The present invention relates to a method of determining a circulation state of cooling water, and more particularly to a method of determining a circulation state of cooling water from torque, power, and rotation speed of a cooling water-circulating pump.

A fuel cell system mounted within a fuel cell vehicle includes a hydrogen supply mechanism that supplies hydrogen to a fuel cell stack, an air supply mechanism that supplies air containing oxygen serving as an oxidant necessary for electrochemical reaction, to the fuel cell stack, the fuel cell stack that produces electricity through the electrochemical reaction between the supplied hydrogen and oxygen, and a heat-and-water managing mechanism that eliminates heat generated by the electrochemical reaction and manages the operation temperature of the fuel cell stack.

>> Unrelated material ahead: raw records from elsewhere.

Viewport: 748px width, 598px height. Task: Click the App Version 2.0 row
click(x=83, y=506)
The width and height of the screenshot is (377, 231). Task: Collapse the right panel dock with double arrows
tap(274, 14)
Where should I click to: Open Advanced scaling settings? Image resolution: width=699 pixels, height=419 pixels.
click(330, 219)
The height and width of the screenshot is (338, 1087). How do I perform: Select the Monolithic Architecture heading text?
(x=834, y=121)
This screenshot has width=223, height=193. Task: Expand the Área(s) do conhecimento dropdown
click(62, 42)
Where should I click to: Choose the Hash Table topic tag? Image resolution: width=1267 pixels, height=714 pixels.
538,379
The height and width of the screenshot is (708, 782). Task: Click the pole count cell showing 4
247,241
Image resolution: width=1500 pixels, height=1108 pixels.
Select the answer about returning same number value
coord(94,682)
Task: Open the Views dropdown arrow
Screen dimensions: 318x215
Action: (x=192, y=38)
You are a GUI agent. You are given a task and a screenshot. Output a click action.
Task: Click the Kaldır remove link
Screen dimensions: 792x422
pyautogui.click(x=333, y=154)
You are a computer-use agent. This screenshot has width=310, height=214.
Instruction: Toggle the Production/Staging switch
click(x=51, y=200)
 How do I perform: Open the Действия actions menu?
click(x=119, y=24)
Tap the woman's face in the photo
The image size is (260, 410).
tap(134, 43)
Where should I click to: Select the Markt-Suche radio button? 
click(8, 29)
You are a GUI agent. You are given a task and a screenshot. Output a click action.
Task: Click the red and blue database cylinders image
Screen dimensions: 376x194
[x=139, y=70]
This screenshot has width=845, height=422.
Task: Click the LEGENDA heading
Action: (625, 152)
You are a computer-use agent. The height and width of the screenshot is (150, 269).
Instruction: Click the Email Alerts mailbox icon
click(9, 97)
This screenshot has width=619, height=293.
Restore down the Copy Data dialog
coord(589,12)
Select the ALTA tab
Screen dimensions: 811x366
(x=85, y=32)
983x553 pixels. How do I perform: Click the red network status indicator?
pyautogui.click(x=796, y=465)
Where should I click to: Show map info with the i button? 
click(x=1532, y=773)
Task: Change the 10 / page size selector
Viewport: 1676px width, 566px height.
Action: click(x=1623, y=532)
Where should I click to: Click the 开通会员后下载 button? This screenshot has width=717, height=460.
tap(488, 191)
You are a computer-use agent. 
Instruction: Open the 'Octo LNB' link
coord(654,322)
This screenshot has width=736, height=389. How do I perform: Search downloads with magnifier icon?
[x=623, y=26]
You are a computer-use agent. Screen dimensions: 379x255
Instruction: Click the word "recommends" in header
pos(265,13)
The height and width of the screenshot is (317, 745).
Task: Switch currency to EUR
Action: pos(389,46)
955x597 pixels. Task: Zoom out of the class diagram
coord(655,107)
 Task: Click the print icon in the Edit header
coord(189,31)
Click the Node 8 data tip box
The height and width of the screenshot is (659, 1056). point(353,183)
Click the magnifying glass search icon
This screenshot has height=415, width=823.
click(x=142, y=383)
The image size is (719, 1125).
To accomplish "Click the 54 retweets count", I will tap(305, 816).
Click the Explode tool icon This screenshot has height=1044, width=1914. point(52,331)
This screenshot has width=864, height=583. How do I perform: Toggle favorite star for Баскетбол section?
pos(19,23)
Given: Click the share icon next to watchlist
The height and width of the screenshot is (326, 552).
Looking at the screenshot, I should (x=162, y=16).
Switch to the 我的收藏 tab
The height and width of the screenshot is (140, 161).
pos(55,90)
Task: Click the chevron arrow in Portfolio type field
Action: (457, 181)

The heat-and-water managing mechanism includes a pump configured to circulate cooling water through the fuel cell stack, a radiator configured to cool the cooling water discharged from the fuel cell stack, and an ion filter configured to filter out ions eluted from a cooling pipeline. The heat-and-water managing mechanism is equipped with an atmospheric pressure cap at an upper end thereof, an open-type reservoir, and a level sensor within the reservoir. The reservoir should have a substantially small packaging space in which the level sensor is installed. However, it may be difficult to secure the packaging space. Furthermore, although the packaging space is secured and the level sensor is installed within the packaging space, the level sensor may not be able to sense exhaustion of cooling water, indicating a normal level for the cooling water although an insufficient amount of cooling water is present when air is mixed with water in the cooling water.

In a conventional technology, a shortage of cooling water is detected by a level sensor installed within a reservoir or a pressure sensor installed within a pipeline. However, this conventional technology has the disadvantage that the level sensor or pressure sensor may malfunction due to disturbance such as a change in temperature of cooling water, a change in cooling loop attributable to opening and closing of a cooling pipeline valve, and vibration of a vehicle or equipment. In order to solve this problem, a flow sensor has been installed in a cooling water pipeline. However, in this solution also the flow sensor is expensive and is difficult to install due to the additional necessary piping for the installation of the flow sensor.

The foregoing is intended merely to aid in the understanding of the background of the present invention, and is not intended to mean that the present invention falls within the purview of the related art that is already known to those skilled in the art.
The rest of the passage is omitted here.